Bilan environnemental : comment nous améliorer ?
Transcription de la vidéo
Bilan environnemental : comment nous améliorer ?
Sébastien Partida, Adjoint à la Direction de la collecte : La lutte contre le vol et le pillage permet effectivement de lutter contre la problématique et améliorer en tout cas notre bilan environnemental, dans la mesure où on peut estimer à peu près 50 000 tonnes de gisements ou de DEEE qui sont volés. Donc on essaye effectivement d'endiguer cette problématique là en renforçant la préservation de notre gisement.
Marianne Fleury, Experte traitement : Ce qu'on a identifié, c'est que ces GEM froid qui arrivent au pied des unités de traitement sont bien souvent endommagés. Ca veut dire que 30% de gaz s'est échappé. Donc nous on veut absolument mettre des actions en place tout au long de la filière pour garantir que les équipements arrivés en fin de vie sont intègres pour qu'on puisse optimiser le captage de flux gaz.

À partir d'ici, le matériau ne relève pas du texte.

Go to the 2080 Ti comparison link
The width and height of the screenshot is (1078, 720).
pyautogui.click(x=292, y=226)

Donc ça se traduit au niveau de la logistique, pour que les logisticiens les prennent en charge de façon la plus précautionneuse possible. Au niveau des centres de traitement, le captage se fait aujourd'hui à hauteur de 90% mais pour être encore meilleur on se dit que peut-être qu'on peut agir et sensibiliser les opérateurs de traitement pour que la manipulation des équipements soit encore plus performante.

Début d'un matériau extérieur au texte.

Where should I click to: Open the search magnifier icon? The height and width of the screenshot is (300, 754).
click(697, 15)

Alice Bizouard, Experte traitement : Pour améliorer notre bilan environnemental et notre performance de recyclage on mène tout un tas de projets de recherche et dont une des thématiques par exemple on va avoir tout ce qui est relatif aux métaux ce qu'on appelle stratégiques ou critiques avec des écoles notamment via la chaire Mines urbaines qu'on finance où là on va mener des projets sur des nouvelles technologies de recyclage notamment des cartes électroniques pour aller chercher ces métaux stratégiques.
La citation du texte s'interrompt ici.